Domain Restrictions Of Composite Functions F(g(x)) Explained

In mathematics, understanding the domain of a function is crucial. The domain represents the set of all possible input values for which the function produces a valid output. When dealing with composite functions, such as f(g(x)), determining the domain requires careful consideration of the individual functions' restrictions and how they interact. This article delves into the process of finding the domain restrictions for the composite function f(g(x)), given f(x) = 1/(x+5) and g(x) = x-2. We will explore the step-by-step approach to identify any values of x that would make the composite function undefined.

To begin, let's define the functions we will be working with:

• f(x) = 1/(x+5)
• g(x) = x-2

The function f(x) is a rational function, which means it is a fraction where the numerator and denominator are polynomials. Rational functions have a significant restriction: the denominator cannot be zero. If the denominator were zero, the function would be undefined due to division by zero, which is mathematically impermissible. Therefore, for f(x), we need to ensure that x + 5 ≠ 0. Solving this inequality, we find that x ≠ -5. This means that x = -5 is not in the domain of f(x).

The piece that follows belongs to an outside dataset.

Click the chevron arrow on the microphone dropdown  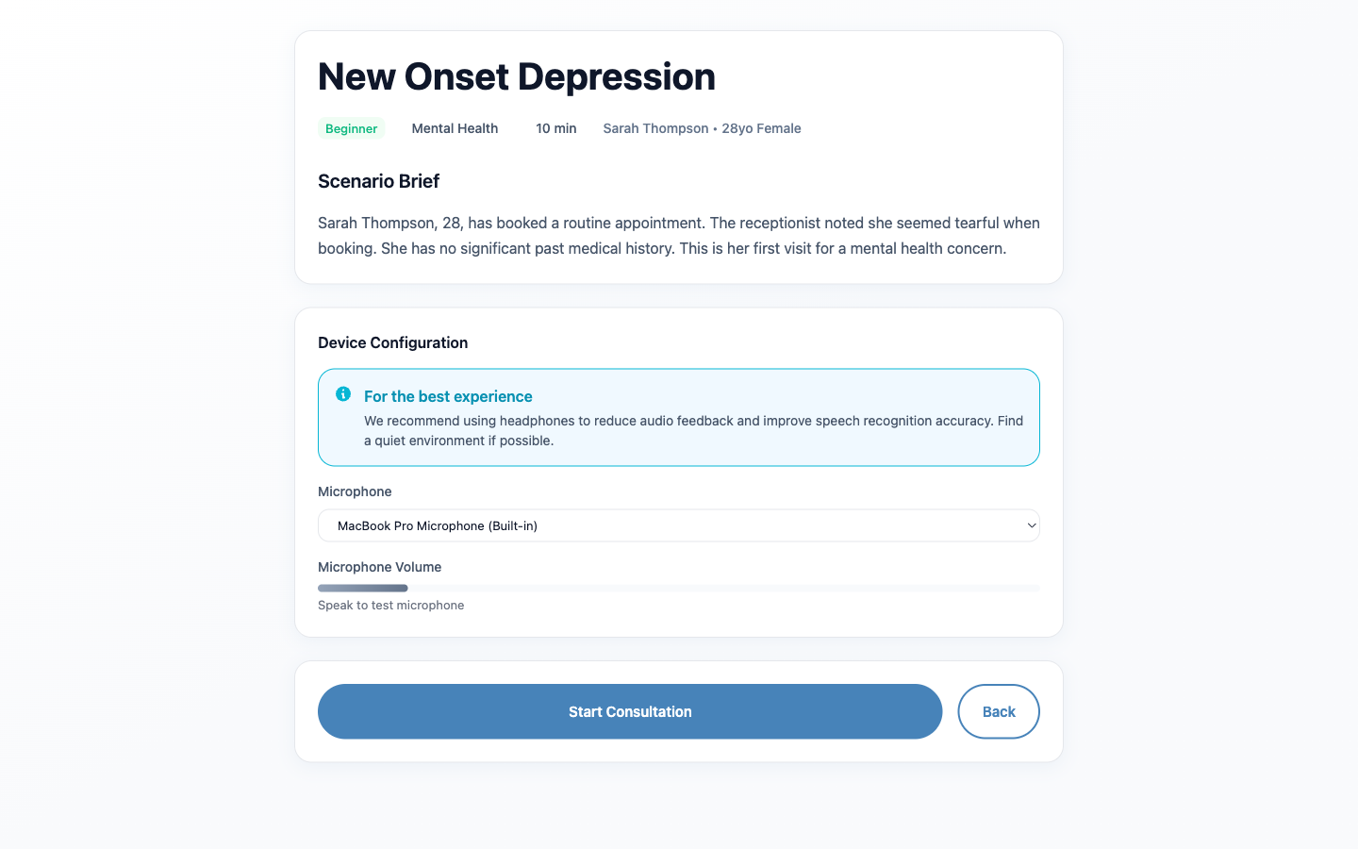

The function g(x) = x-2 is a linear function. Linear functions are defined for all real numbers, meaning there are no restrictions on the input x. You can plug in any real number for x, and the function will produce a valid output. This characteristic of linear functions makes them straightforward to work with when considering composite functions.

The composite function f(g(x)) means we are plugging the function g(x) into the function f(x) wherever we see x. Let's perform this substitution:

f(g(x)) = f(x-2) = 1/((x-2)+5) = 1/(x+3)

So, the composite function f(g(x)) simplifies to 1/(x+3). This resulting function is again a rational function, similar to the original f(x). This means we need to apply the same restriction we discussed earlier: the denominator cannot be zero. Setting the denominator equal to zero and solving for x gives us the values that must be excluded from the domain.

Now that we have the composite function f(g(x)) = 1/(x+3), we need to find any restrictions on its domain. As we established, the denominator of a rational function cannot be zero. Thus, we need to find the values of x that make the denominator x+3 equal to zero. Setting x+3 = 0 and solving for x, we get:

x+3 = 0 x = -3

This means that x = -3 makes the denominator zero, and therefore, the function f(g(x)) is undefined at x = -3. This is a crucial restriction on the domain of the composite function. However, this is not the only restriction we need to consider.

When determining the domain of a composite function, it's not sufficient to only look at the final composite function. We also need to consider any restrictions imposed by the inner function, g(x), and the original function, f(x). In our case, g(x) = x - 2 has no restrictions, as it is a linear function defined for all real numbers. However, f(x) = 1/(x+5) has a restriction at x = -5. We must ensure that g(x) does not produce an output that would cause f(x) to be undefined.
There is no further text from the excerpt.